Kecaman disetujui oleh 15 anggota Dewan Keamanan PBB. Pernyataan bersama yang dibuat menyatakan keprihatinan mendalam atas situasi yang memburuk di Myanmar dan menegaskan seruan terhadap militer untuk menahan diri sepenuhnya.
Dilansir Global News sebelumnya, pernyataan yang dirancang oleh Inggris meminta agar Dewan Keamanan PBB bersiap mempertimbangkan langkah lebih lanjut, yang dapat mencakup sanksi terhadap militer Myanmar. Namun, atas desakan Cina, rujukan untuk langkah lebih lanjut dihilangkan.

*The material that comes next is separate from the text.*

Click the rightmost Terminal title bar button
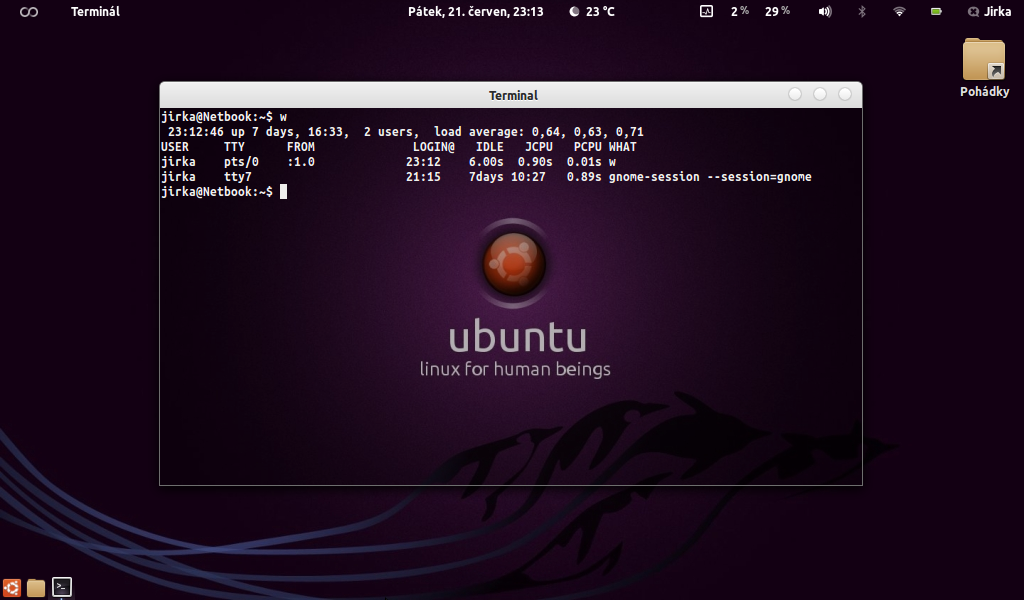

Referensi untuk langkah lebih lanjut diganti dalam pernyataan akhir dengan kalimat yang mengatakan anggota dewan keamanan PBB menekankan bahwa mereka terus memantau situasi dengan cermat dan akan tetap aktif menangani masalah di Myanmar. Pernyataan akhir juga menyerukan semua pihak di negara itu diminta menahan diri dari kekerasan, menegaskan kembali perlunya menhormati hak asasi manusia dan mengupayakan dialog, serta rekonsiliasi sesuai dengan kemauan dan kepentingan rakyat Burma.
Dewan Keamanan PBB juga mencatat pernyataan dari Sekretaris Jenderal Antonio Guterres yang menyerukan tanggapan tegas dan bersatu dari komunitas internasional atas masalah Myanmar. Utusan khusus PBB untuk Myanmar, Christine Schraner Burgener, memperingatkan bahwa negara itu menghadapi kemungkinan perang saudara pada skala yang belum pernah terjadi sebelumnya.
Schraner Burgener, mendesak Dewan Keamanan PBB untuk mempertimbangkan tindakan yang berpotensi signifikan untuk membalikkan kudeta dan memulihkan demokrasi Myanmar. Ia tidak merinci tindakan apa yang dianggap penting, tetapi memberi gambaran mengerikan dari tindakan keras militer dan mengatakan kepada dewan dalam sebuah briefing tertutup bahwa Myanmar berada di ambang menuju negara yang gagal.
Schraner Burgener mendesak Dewan Keamanan PBB ntuk mempertimbangkan semua opsi yang tersedia untuk mengambil tindakan kolektif dan melakukan apa yang layak diterima rakyat Myanmar guna mencegah bencana multidimensi di wilayah jantung Asia tersebut. Ia mengecam pembunuhan dan penangkapan pengunjuk rasa tak bersenjata yang berusaha memulihkan demokrasi.
Mengutip Asosiasi Bantuan Myanmar untuk Tahanan Politik bahwa hingga Rabu (31/3), sekitar 2.729 orang telah ditangkap, didakwa atau dijatuhi hukuman dan diperkirakan 536 telah terbunuh sejak kudeta militer.